Se eu estivesse no Governo, tinha chamado, logo no momento zero, a OCDE e o Banco Mundial. A OCDE para nos ajudar a estruturar um programa virado para o crescimento potencial e para a revitalização do tecido produtivo e o Banco Mundial para nos ajudar a refletir no problema de financiamento e até ajudar a negociar com a União Europeia. Assim, não posso ter acionistas privados na Caixa Geral de Depósitos. O Estado, enquanto acionista, iria dar instruções à Caixa Geral de Depósitos no sentido de ela correr mais riscos com as empresas e isso pode ser contrário aos interesses dos investidores privados.
Pragmaticamente, a Caixa Geral de Depósitos deve ser reorientada dentro desta filosofia e não deve ser privatizada, mesmo parcialmente, nesta fase em que o Estado tem que ter uma política mais intervencionista no financiamento à economia.

Já deu essa opinião a Pedro Passos Coelho ou a Vítor Gaspar?
Ele sabe qual é a minha opinião desde que andamos a preparar a proposta de programa eleitoral do PSD. Isso constou na minha proposta, depois a nível político, no PSD, puseram não entrar capital parcialmente durante o período de assistência financeira e no programa do Governo nem aparece.

É presidente do conselho geral e de supervisão da EDP. Este mandato será o último em que o presidente do conselho de administração e o presidente da comissão executiva serão portugueses?
A EDP tem uma estrutura acionista diversificada. Tem um acionista principal, a China Three Gorges, com 21,35% e tem 78% de acionistas diversificados.

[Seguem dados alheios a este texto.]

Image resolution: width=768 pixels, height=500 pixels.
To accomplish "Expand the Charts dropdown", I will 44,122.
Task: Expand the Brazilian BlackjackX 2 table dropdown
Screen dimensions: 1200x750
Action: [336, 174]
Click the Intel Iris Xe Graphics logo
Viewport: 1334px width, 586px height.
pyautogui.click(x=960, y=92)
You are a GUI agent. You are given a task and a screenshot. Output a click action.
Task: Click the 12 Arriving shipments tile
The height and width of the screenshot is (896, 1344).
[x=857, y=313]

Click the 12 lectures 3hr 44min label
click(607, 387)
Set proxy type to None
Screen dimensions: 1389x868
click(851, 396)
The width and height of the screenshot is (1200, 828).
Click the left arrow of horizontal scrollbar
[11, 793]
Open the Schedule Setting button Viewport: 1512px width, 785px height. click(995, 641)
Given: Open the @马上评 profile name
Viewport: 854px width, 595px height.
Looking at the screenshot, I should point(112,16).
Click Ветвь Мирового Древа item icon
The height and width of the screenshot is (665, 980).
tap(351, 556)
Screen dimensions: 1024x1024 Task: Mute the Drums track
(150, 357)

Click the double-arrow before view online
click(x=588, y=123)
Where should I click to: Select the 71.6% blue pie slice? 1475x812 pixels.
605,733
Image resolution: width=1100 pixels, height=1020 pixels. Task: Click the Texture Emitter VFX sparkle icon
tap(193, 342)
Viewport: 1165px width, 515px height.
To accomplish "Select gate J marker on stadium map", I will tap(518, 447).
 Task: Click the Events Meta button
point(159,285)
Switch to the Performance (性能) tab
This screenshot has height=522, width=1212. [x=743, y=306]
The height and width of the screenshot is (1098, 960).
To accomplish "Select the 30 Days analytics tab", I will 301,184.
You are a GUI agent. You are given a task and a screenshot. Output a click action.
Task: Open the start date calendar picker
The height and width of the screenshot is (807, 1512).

A EDP tem conseguido manter a sua autonomia estratégica, tem criado valor para os acionistas e essa é uma questão que compete ao conjunto de acionistas decidir no momento oportuno.
Devo é dizer é que a EDP tem um conjunto de quadros de elite portugueses e não só, hoje é uma empresa multicultural e portanto tem muito por onde recrutar os seus dirigentes.